In [1]:
import pandas as pd
import numpy as np

In [2]:
df = pd.read_csv("./arrests.csv")

In [3]:
# Convertir ARREST_DATE al formato datetime
df['ARREST_DATE'] = pd.to_datetime(df['ARREST_DATE'], format='%m/%d/%Y')

# Obtener fechas mínima y máxima
min_date = df['ARREST_DATE'].min()
max_date = df['ARREST_DATE'].max()

# Mes del arresto
df['Month'] = df['ARREST_DATE'].dt.strftime('%B')

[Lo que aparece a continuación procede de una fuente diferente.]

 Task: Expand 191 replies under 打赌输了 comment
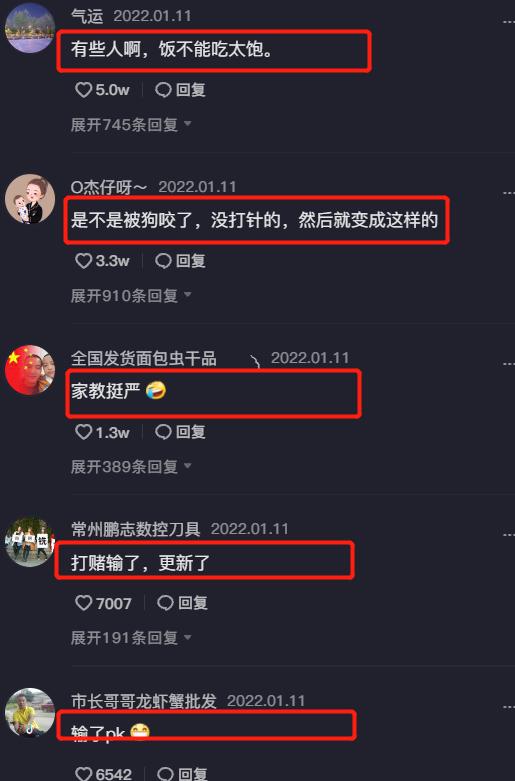(131, 638)
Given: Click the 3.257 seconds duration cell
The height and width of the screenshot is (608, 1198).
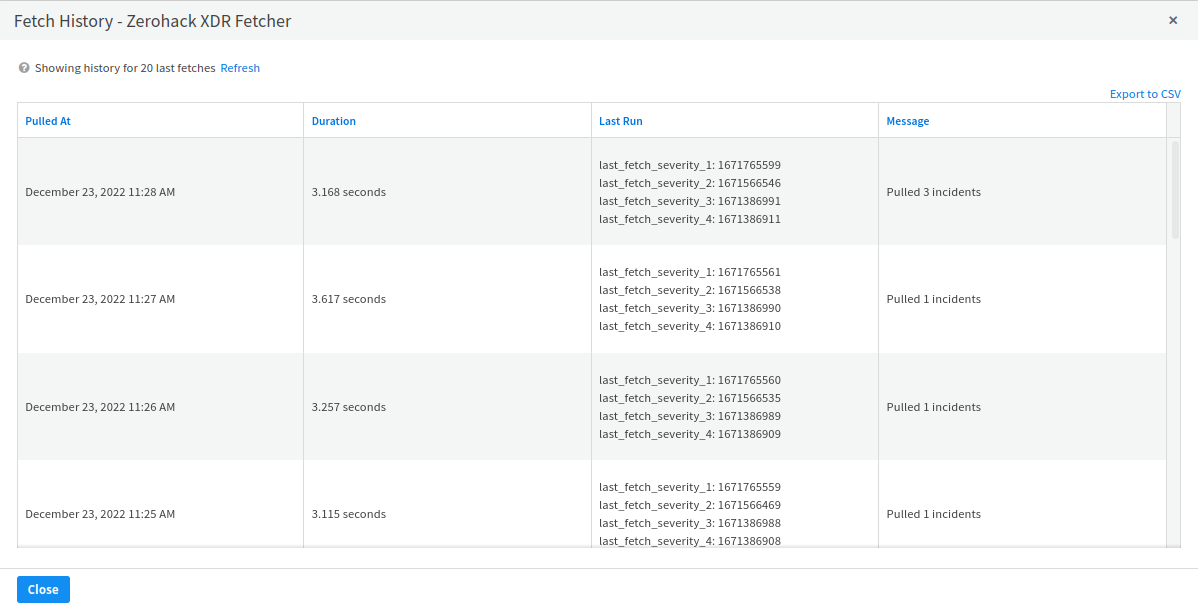Looking at the screenshot, I should point(349,407).
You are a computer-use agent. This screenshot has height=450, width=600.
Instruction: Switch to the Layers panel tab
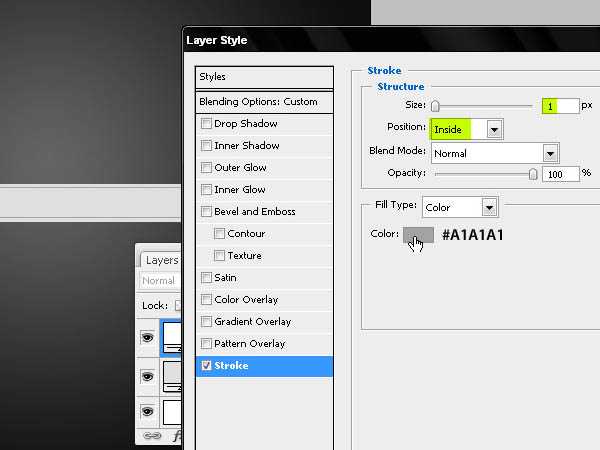click(161, 260)
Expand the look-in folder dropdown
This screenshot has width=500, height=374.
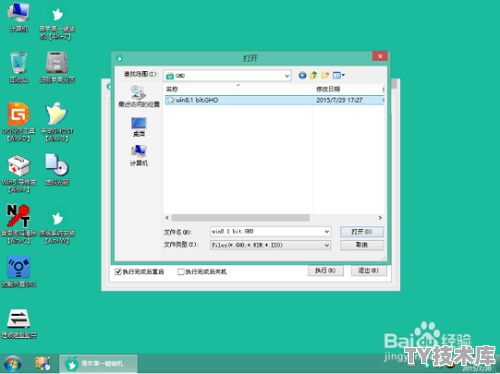(287, 76)
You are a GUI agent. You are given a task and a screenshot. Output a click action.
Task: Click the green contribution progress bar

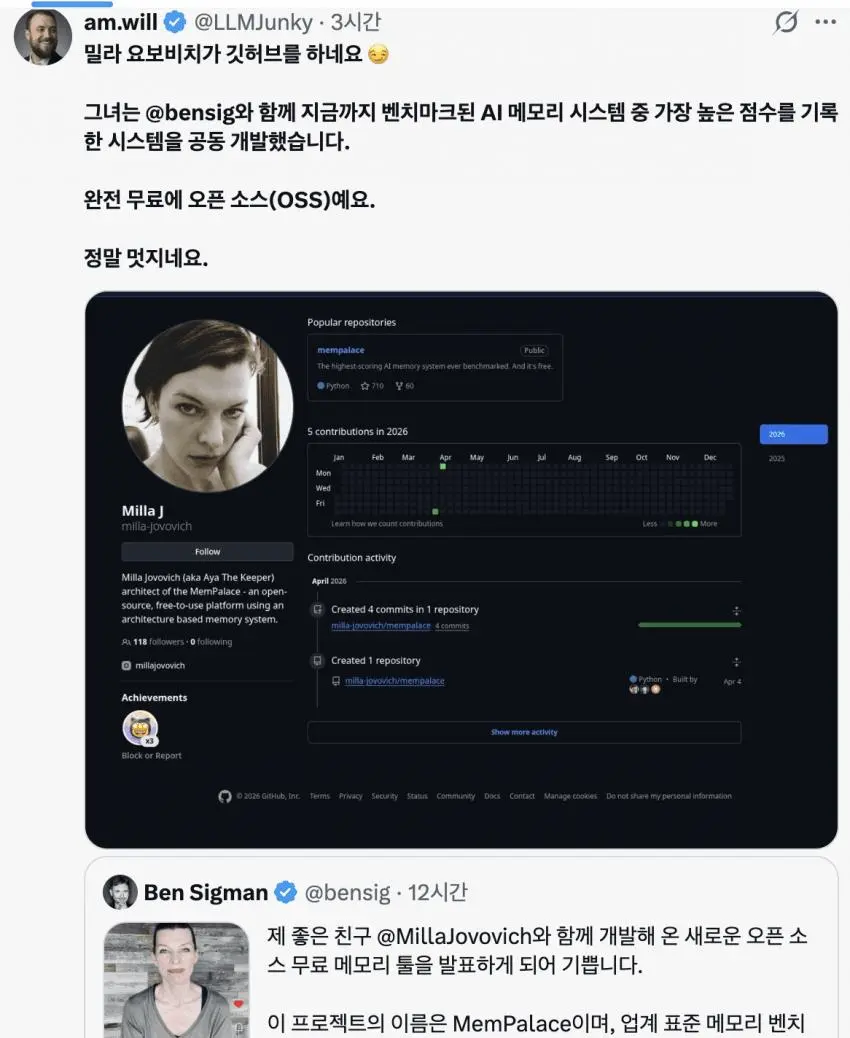(x=690, y=622)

# Día de la semana del arresto
df['Day'] = df['ARREST_DATE'].dt.day_name()

df.rename(columns={
    'ARREST_BORO': 'Borough',
    'PERP_SEX': 'Sex',
    'PERP_RACE': 'Race',
    'JURISDICTION_CODE': 'Jurisdiction',
    'ARREST_DATE': 'Date',
    'ARREST_PRECINCT': 'Precint',
    'LAW_CAT_CD': 'Category',
    'AGE_GROUP': 'Age',
    'OFNS_DESC': 'Description',
    'LAW_CODE': 'Law',
    'ARREST_KEY': 'ID'
}, inplace=True)

# Filtrar filas con valores no nulos en Latitude y Longitude
df = df[df['Latitude'].notna()]
df = df[df['Longitude'].notna()]

# Reemplazar códigos de Borough por nombres
df['Borough'] = df['Borough'].replace({
    'B': 'Bronx',
    'S': 'Staten Island',
    'K': 'Brooklyn',
    'M': 'Manhattan',
    'Q': 'Queens'
}).fillna('Unknown')

# Agrupar por Borough y contar
borough_counts = df.groupby('Borough').size().reset_index(name='count')

# Reemplazar códigos de Jurisdiction
df['Jurisdiction'] = df['Jurisdiction'].replace({
    0: 'Patrol',
    1: 'Transit',
    2: 'Housing'
}).fillna('Other')

# Reemplazar códigos de Category
df['Category'] = df['Category'].replace({
    'F': 'Felony',
    'M': 'Misdemeanor',
    'V': 'Violation',
    'I': 'Infraction'
}).fillna('Unknown')

# Agrupar por Category y contar
category_counts = df.groupby('Category').size().reset_index(name='count')

# Agrupar por Race y contar
race_counts = df.groupby('Race').size().reset_index(name='count').sort_values(by='count', ascending=False)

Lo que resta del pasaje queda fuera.